DDD is a misleading and unneeded complication. It is easy to eliminate DDD:

        int main() {
          return HHH(main);
        }

This has the same problem. This proves that the problem is not in DDD, 
but in HHH, which halts when it aborts the simulation, but it decides 
that the simulation of itself does not halt.

HHH is simply unable to decide about finite recursions.

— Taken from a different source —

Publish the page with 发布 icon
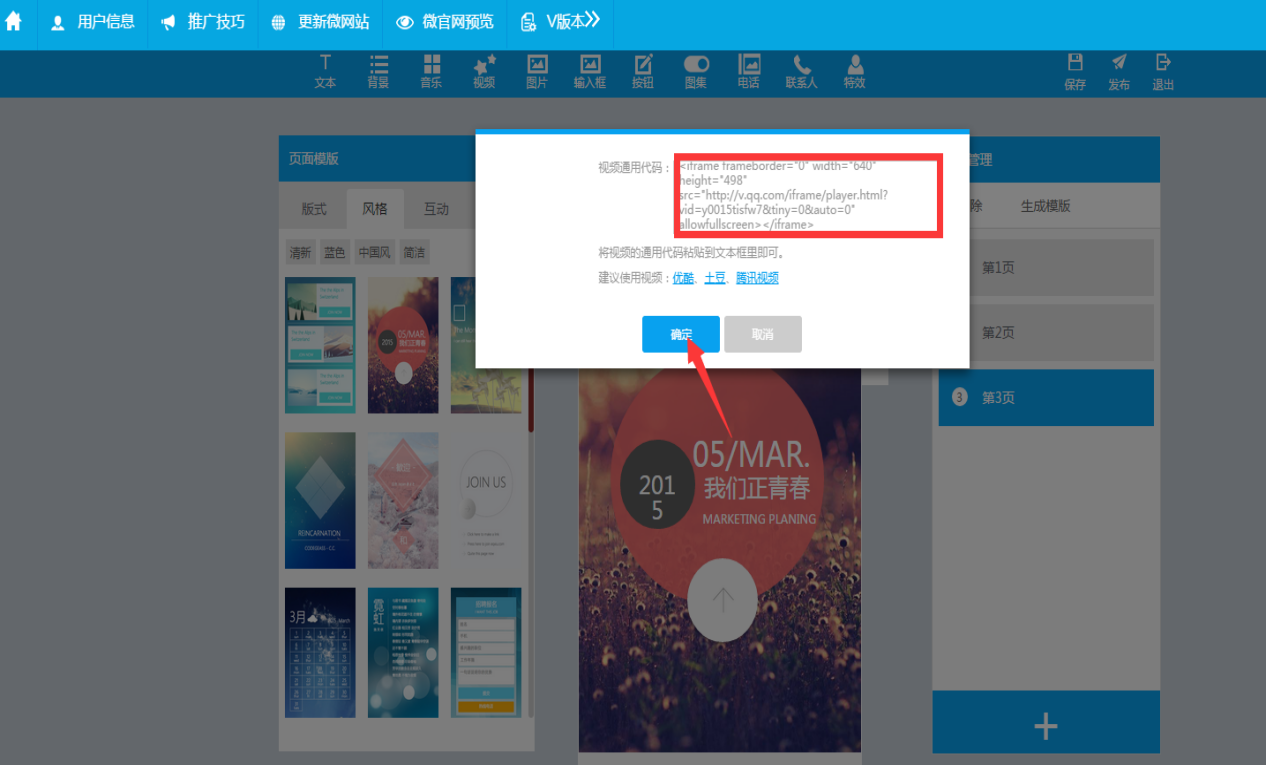The height and width of the screenshot is (765, 1266). pyautogui.click(x=1119, y=72)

void Finite_Recursion (int N) {
   if (N > 0) Finite_Recursion (N - 1);
}

It decides after N recursions that there is an infinite recursion, which 
is incorrect.

Olcott's HHH is programmed to abort the simulation after N cycles of 
recursive simulations. Therefore, it is incorrect to abort the 
simulation of HHH when the simulated HHH has performed only N-1 cycles, 
because that changes the behaviour of HHH.
Since the simulated HHH always runs one cycle behind the simulating HHH, 
it is clear that HHH can never simulate enough cycles for a correct 
simulation, as is required by the x86 language.
Therefore, the simulation is incorrect according to the criteria olcott 
stipulated.
The conclusion is simple:
HHH cannot possibly simulate itself correctly.

No matter how much olcott wants it to be correct, or how many times 
olcott repeats that it is correct, it does not change the fact that such 
a simulation is incorrect, because it is unable to reach the end.
Olcott's own claim that the simulated HHH does not reach its end 
confirms it. The trace he has shown also proves that HHH cannot reach 
the end of its own simulation. So, his own claims prove that it is true 
that HHH cannot possibly simulate itself up to the end, which makes the 
simulation incorrect.

Sipser would agree that this incorrect simulation cannot be used to 
detect a non-halting behaviour.

Olcott could not point to an error, but prefers to ignore it. So, I will 
repeat it, until either an error is found, or olcott admits that HHH 
cannot possibly simulate itself correctly.